Conversation Turn Counter & Analyzer

Analyze a chat messages array for turns, tokens, and role balance.

Paste an OpenAI/Anthropic-style messages array and see total turns, approximate tokens per turn, user-to-assistant ratio, and flags for very long individual turns that may degrade context quality. Runs entirely in your browser. It runs free in your browser on Gera Tools, with nothing uploaded.

Last updated Source: Gera Tools

How are tokens estimated?

With a fast character-based heuristic of roughly four characters per token, which is close enough to spot balance and outliers. For exact billing counts, use a real tokenizer for your model.

Analyze a conversation’s structure and token balance

The Conversation Turn Counter & Analyzer takes a chat messages array and breaks down its shape: how many turns, the split between user and assistant, approximate tokens per turn, and which individual turns are unusually long.
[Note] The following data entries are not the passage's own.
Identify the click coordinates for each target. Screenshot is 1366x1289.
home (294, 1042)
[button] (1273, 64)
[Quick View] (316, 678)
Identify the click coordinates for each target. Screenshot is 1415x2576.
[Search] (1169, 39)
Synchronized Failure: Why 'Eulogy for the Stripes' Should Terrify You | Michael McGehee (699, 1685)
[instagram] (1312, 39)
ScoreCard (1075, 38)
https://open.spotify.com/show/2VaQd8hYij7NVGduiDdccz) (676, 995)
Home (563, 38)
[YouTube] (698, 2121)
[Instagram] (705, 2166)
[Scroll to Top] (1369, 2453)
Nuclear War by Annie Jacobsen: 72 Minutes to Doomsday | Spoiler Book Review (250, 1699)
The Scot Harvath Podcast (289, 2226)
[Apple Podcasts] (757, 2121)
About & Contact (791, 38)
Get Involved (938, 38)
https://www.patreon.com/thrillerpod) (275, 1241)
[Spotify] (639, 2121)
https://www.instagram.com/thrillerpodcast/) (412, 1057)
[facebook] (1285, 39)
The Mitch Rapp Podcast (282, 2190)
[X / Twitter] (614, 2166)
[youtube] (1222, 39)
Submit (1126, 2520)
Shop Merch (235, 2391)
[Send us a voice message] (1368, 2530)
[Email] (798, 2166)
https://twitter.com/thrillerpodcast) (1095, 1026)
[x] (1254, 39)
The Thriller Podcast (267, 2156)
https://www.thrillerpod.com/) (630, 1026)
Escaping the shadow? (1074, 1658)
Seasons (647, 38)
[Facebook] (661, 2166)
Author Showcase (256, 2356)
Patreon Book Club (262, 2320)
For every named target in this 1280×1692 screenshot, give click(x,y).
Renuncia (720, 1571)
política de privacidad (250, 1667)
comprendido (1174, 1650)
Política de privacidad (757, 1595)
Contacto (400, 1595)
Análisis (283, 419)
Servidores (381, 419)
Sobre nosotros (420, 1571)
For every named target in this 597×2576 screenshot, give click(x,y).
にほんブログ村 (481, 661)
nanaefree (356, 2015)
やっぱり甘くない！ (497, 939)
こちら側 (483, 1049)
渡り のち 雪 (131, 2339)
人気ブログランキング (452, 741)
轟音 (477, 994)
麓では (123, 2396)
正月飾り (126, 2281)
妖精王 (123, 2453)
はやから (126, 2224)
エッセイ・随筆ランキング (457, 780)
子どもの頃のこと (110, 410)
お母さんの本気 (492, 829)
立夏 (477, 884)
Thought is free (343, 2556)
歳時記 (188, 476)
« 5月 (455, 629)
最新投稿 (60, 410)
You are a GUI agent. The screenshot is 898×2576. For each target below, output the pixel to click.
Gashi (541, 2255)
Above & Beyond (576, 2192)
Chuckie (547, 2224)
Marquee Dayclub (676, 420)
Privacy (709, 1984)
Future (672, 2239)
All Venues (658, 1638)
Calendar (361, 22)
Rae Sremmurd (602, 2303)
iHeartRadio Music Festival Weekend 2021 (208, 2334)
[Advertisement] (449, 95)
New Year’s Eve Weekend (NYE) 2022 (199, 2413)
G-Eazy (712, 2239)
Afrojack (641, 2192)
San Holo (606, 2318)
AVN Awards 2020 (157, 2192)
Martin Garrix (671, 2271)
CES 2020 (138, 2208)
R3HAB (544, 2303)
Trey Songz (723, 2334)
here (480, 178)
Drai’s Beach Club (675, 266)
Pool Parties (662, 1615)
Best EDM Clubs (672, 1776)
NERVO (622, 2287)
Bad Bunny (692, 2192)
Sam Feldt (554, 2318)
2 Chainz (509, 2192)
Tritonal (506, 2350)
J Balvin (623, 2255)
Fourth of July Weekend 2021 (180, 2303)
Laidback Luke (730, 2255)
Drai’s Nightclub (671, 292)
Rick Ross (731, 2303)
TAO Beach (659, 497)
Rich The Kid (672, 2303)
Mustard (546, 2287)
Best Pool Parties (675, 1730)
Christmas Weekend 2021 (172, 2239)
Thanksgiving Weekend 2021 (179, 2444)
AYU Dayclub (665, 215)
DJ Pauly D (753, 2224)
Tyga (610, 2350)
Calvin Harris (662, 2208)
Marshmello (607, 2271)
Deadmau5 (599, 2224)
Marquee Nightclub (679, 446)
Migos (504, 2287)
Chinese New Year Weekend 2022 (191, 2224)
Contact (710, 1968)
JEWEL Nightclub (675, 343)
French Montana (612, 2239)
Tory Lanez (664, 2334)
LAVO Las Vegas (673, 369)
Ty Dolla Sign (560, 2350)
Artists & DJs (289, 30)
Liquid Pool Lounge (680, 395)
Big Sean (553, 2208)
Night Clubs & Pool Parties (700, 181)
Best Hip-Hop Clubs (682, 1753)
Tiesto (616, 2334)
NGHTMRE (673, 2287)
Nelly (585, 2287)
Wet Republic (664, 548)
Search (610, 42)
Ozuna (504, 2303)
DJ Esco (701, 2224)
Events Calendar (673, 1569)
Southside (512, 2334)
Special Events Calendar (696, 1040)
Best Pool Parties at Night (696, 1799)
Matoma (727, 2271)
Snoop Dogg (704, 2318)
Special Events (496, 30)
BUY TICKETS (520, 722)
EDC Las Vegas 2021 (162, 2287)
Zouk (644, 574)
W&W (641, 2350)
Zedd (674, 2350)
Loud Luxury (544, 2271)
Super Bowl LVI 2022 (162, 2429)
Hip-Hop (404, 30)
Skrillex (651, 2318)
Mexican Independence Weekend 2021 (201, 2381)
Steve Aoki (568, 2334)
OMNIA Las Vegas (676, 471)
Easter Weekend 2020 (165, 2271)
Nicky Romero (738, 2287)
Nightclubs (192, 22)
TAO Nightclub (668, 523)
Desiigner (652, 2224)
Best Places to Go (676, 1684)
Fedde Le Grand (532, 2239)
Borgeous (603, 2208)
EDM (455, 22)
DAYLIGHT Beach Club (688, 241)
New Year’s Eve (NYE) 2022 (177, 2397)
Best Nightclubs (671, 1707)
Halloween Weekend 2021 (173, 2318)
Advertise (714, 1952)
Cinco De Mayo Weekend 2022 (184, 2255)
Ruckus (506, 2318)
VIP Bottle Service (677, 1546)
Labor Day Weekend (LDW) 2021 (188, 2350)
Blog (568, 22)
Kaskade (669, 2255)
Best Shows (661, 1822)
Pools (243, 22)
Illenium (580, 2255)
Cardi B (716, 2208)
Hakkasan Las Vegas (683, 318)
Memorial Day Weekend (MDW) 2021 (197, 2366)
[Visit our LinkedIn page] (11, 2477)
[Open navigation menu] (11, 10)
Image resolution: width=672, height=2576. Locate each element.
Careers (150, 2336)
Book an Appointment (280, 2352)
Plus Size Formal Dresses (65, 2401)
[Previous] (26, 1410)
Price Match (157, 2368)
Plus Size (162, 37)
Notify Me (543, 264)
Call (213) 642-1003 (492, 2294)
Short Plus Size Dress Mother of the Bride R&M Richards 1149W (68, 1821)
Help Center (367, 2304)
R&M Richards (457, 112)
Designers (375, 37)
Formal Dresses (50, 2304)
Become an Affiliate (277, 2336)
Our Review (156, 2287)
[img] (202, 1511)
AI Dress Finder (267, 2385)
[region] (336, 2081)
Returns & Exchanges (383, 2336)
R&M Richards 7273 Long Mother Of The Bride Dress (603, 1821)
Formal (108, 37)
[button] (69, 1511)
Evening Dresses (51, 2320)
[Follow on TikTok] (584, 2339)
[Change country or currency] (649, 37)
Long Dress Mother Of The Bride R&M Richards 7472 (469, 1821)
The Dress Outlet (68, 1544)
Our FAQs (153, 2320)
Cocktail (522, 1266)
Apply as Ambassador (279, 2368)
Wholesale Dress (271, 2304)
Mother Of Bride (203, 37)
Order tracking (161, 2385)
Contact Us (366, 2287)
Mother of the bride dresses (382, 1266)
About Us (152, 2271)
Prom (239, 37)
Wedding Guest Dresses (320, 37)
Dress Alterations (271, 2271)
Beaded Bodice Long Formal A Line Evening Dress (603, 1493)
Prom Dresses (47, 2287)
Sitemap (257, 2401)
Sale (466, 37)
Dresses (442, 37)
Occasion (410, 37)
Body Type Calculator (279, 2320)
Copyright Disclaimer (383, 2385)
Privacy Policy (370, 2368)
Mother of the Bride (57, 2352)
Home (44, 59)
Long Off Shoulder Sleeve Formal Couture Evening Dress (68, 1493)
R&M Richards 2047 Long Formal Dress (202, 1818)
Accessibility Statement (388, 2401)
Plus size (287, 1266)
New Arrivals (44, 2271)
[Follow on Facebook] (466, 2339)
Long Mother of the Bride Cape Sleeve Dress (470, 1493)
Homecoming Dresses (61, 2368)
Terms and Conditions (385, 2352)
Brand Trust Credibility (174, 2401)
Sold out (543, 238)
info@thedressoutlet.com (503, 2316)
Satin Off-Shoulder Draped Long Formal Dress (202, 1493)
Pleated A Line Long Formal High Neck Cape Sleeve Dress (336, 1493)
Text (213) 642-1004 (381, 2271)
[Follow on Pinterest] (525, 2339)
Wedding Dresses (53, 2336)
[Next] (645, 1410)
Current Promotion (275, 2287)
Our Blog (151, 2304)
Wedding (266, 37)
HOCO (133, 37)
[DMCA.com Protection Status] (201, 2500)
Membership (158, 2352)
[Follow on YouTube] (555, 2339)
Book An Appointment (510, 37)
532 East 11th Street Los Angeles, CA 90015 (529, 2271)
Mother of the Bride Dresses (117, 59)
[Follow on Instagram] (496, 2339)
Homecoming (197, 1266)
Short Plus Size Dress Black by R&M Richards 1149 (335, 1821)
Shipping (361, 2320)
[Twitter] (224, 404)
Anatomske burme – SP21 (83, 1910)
It is a quick health check before you send a transcript to a model, store it as training data, or debug unexpected context overflows.

What it measures

Paste your JSON messages array and the tool returns:

MetricWhat it tells you
Total turnsHow many messages are in the conversation
User / assistant ratioWhether the dialogue is balanced or lopsided
Total estimated tokensRough size of the whole transcript
Average tokens per turnThe typical density of each message
Flagged outlier turnsIndividual turns well above average that may crowd the window

How it works

The tool reads each message’s role and content. String content is used directly; array content (Anthropic-style content blocks) has text parts concatenated so multi-modal or tool-call messages are handled correctly. Tokens are estimated with a character-based heuristic of roughly four characters per token — fast and accurate enough to compare turns and catch outliers. It computes totals, the user/assistant ratio, the average tokens per turn, and flags any turn that sits substantially above that average.

Why these metrics matter

Role balance is a useful diagnostic. A transcript with many short assistant turns and almost no user input can signal a runaway loop or a prompt generating unrequested content. Conversely, enormous user turns with thin responses can indicate the model is not being engaged properly.

Outlier turns matter because a single enormous message can dominate the attention window and dilute the model’s sensitivity to everything else. Spotting it early lets you summarize or split that turn before the next API call.

Token estimates are not billing figures — pair this with the OpenAI or Anthropic usage parsers when you need exact counts for invoices. Use the estimates here for structural insight: is the transcript too large to fit a given context window at all?

Typical use cases

  • Checking a fine-tuning dataset for badly balanced or outlier-heavy examples before upload.
  • Debugging a support chatbot transcript to find the turn where context overflow started.
  • Auditing an evaluation dataset to ensure conversations meet a token budget.
  • Quickly sizing a retrieved conversation before injecting it into a new prompt.

Everything runs locally — nothing you paste leaves the browser.